EXERCISE DETAILS. Leaving out the pictures, transcribe all of the records faithfully.

(Collected data)
____
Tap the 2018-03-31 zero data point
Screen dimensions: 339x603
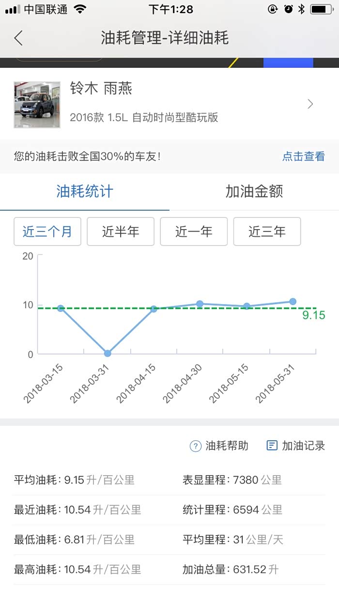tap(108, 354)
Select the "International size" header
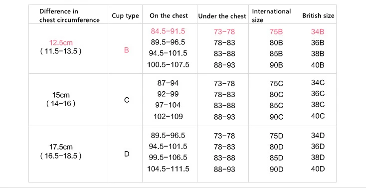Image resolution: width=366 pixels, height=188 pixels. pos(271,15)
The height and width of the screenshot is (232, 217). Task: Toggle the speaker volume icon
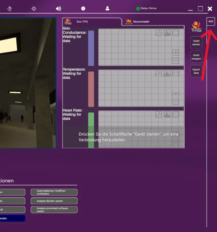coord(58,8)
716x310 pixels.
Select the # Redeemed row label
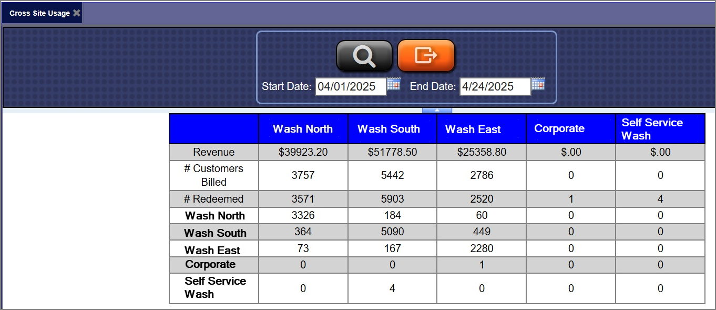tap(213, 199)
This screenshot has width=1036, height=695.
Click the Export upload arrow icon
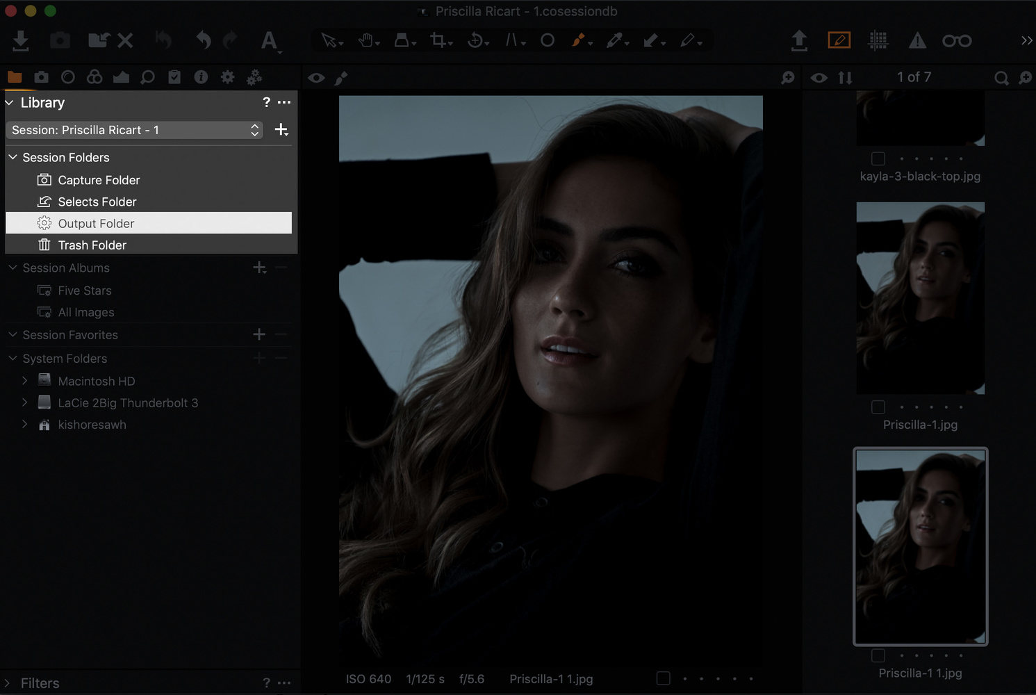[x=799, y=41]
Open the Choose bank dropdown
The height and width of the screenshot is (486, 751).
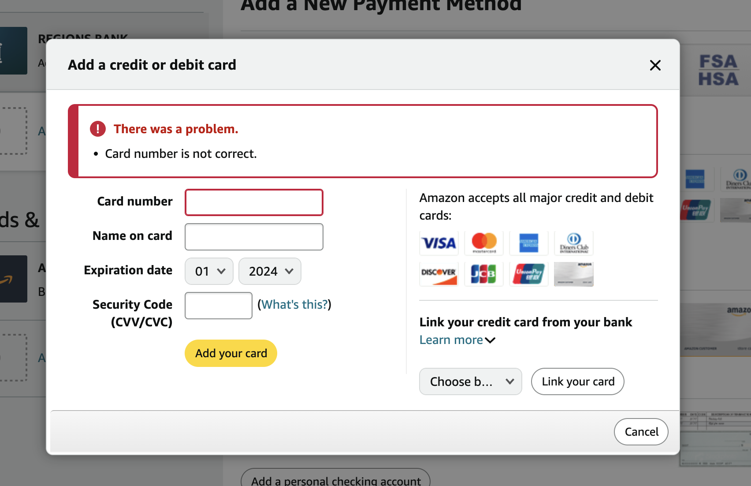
____
RESPONSE BELOW.
Tap the 2018-03-31 zero data point
Screen dimensions: 339x603
tap(108, 354)
Select the "International size" header
Image resolution: width=366 pixels, height=188 pixels. pos(271,15)
The height and width of the screenshot is (232, 217). Task: Toggle the speaker volume icon
coord(58,8)
716x310 pixels.
Select the # Redeemed row label
tap(213, 199)
This screenshot has width=1036, height=695.
Click the Export upload arrow icon
[x=799, y=41]
Open the Choose bank dropdown
The height and width of the screenshot is (486, 751).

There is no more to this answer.